Humans make mistakes. As you venture on a new journey you increase uncertainty and reduce the usability of prior knowledge and experiences. More often than not this increases the amount of mistakes you make. Thus mistakes are often a proxy of risk. It should never be the goal to make mistakes, but mistakes are inevitable for the development of anything slightly different from the well-known.
Most mistakes could be avoided. If you spend sufficient time understanding everyone and everything, then you are likely to be better equipped at avoiding mistakes. However, plans not only inform you, they form you. When you plan to turn right, you rarely turn left. And plans cost time, resources and energy, and are based upon rules of the past. Thus, avoiding mistakes is quite a mistake.
Contrary, one should never mistaken mistakes for laziness, cheating or in-capabilities.

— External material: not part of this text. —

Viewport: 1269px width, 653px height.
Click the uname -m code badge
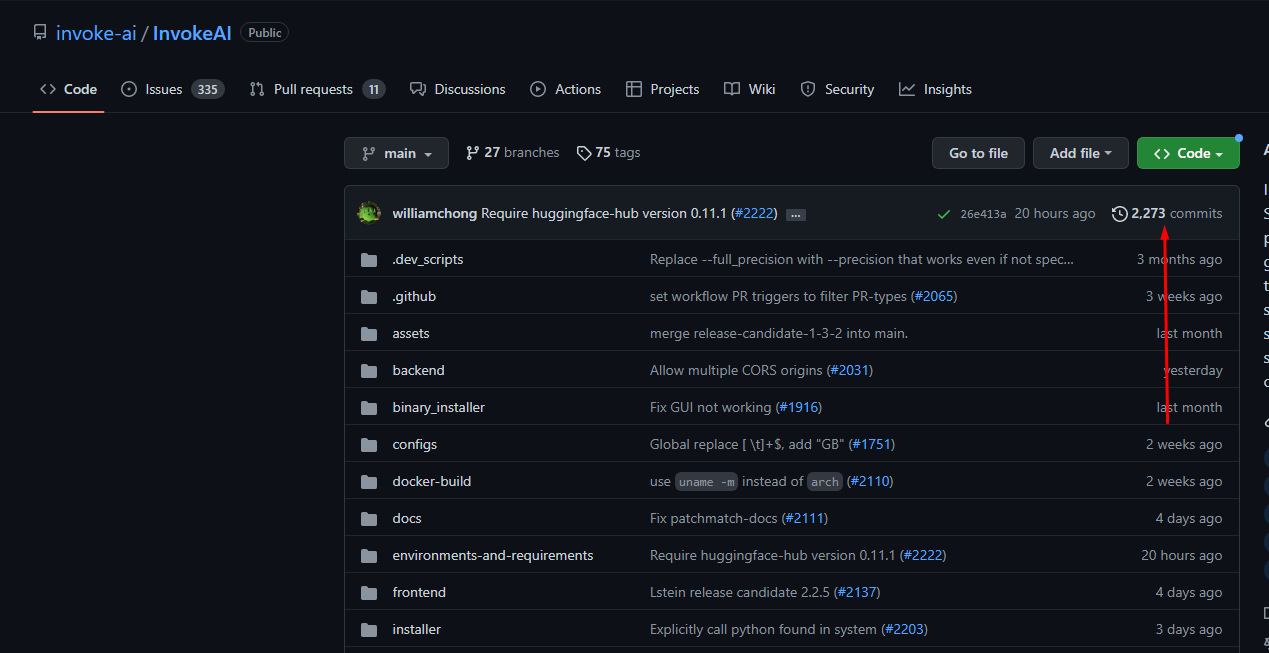point(706,481)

It is everyone’s task to stay informed and do an honest work. If you once find yourself in a situation where you are deliberately doing something wrong or cutting corners you ought to come clean. Here it doesn’t matter whether it is due to the lack of skills, lust or time. Without admitting to your shortcomings, you won’t get the support needed for doing the job well.
It is the hard task of managers to nurture an environment where mistakes and shortcomings are openly shared. Faced with a mistake the immediate response is often to question the process and groundwork in search for the cause of the mistake. Discovering the cause of the mistake can be tremendously helpful to avoid future mistakes. After all, this is often how we learn. However, using causation to place liability won’t nurture an environment of trust. Even less so when the manager does so to show his employees and superiors that he is not responsible for the mistake.
You are always responsible for the mistake, and that is completely okay.